在这顶已经快要智灵化的女武神头盔发挥作用之前,他本来以为自己死定了。
前面没想法的时候,是真的在纯粹用身上的东西拖延时间,但对方似乎很享受这种用精神压力折磨他的过程,因此放任了他交出一件件小样的东西,直到后来血月疑似发力,有要将其驱赶出世界的趋势,对方才突然变得不耐烦起来,并且开始指名道姓地要楚源交出自己身上的某些东西,而那时,他已经大概想出了一个不知道有没有用的办法。
就跟他的快速砍伐对植物是特攻技能一样,即使强大如银丝藤,也抵挡不了他随意的一斧头,按照尤利的说法,这似乎涉及到了对世界规则的调动,只要是遵循这条规则,附和判定的存在,都抗不了他的一斧头。

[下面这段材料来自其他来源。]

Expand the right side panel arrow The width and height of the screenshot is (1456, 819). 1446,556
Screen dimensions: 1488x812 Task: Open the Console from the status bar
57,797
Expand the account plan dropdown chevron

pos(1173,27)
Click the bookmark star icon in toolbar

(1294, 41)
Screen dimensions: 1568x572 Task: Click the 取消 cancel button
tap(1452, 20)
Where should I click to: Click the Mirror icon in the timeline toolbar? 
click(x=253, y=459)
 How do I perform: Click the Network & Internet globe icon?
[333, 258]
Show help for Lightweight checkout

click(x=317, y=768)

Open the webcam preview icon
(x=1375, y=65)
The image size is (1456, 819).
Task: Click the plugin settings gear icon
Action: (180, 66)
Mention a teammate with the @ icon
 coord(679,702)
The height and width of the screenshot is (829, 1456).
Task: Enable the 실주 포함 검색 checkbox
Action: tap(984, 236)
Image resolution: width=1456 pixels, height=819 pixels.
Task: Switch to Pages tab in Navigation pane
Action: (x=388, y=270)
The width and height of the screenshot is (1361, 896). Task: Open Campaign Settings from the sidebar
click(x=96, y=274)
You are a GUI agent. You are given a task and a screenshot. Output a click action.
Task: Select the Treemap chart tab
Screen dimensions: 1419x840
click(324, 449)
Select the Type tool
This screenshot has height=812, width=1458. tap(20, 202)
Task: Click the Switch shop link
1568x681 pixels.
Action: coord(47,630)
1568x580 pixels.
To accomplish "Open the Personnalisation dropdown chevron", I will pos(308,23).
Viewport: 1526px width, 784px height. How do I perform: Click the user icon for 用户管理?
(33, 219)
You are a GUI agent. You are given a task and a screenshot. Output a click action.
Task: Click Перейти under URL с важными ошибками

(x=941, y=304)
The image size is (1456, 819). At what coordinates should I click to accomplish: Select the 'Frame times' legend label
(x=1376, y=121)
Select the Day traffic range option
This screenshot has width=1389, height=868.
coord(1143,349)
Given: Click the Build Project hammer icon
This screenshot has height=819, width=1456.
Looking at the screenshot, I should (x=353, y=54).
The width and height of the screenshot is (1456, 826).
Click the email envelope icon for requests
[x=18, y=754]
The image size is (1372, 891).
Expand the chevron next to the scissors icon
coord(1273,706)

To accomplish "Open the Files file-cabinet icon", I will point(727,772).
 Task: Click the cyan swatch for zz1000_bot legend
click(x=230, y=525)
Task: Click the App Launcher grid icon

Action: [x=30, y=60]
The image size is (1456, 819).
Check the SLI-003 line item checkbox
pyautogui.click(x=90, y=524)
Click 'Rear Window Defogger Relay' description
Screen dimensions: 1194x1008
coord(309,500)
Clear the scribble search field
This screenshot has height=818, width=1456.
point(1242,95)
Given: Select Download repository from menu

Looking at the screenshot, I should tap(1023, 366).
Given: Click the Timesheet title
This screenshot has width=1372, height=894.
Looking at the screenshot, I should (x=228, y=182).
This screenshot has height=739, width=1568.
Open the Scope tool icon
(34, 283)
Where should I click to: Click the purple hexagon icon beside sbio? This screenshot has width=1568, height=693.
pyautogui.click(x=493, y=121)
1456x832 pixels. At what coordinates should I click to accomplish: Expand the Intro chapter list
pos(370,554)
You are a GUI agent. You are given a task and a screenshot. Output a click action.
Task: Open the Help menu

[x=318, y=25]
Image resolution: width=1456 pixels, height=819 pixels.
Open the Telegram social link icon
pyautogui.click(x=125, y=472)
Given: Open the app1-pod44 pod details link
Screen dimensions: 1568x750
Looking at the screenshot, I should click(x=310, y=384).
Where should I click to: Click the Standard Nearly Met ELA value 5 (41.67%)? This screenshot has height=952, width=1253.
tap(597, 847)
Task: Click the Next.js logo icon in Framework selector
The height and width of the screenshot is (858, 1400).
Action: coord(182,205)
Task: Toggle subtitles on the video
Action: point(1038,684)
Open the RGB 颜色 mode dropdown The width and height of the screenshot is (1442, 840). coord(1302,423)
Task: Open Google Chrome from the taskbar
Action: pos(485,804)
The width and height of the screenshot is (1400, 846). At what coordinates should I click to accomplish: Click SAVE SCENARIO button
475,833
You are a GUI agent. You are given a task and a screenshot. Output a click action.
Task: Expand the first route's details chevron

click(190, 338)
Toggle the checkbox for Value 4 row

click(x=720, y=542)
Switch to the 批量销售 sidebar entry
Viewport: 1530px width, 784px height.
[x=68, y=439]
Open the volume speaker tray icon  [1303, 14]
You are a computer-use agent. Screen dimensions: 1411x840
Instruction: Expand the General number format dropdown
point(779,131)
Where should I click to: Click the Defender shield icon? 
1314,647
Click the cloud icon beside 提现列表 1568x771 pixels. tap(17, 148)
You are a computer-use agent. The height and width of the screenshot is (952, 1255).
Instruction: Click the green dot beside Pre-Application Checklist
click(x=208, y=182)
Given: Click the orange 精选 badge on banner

女武神头盔对有头的生物也是特攻,只不过快速砍伐提供的是攻击力,女武神头盔提供的却是保护。
当然,它的保护之力,在魔渊生物身上发生了逆转,从保护变成了压制。
如果是楚源亲手为对方戴上的女武神头盔,更是会触发智灵的转化机制。
表现在外,就是非常直接的吞噬作用,任你再蛮横的魔渊生物,戴上头盔,从此也做不得凡人。
楚源其实也说不清眼前的怪物算不算得上是魔渊生物。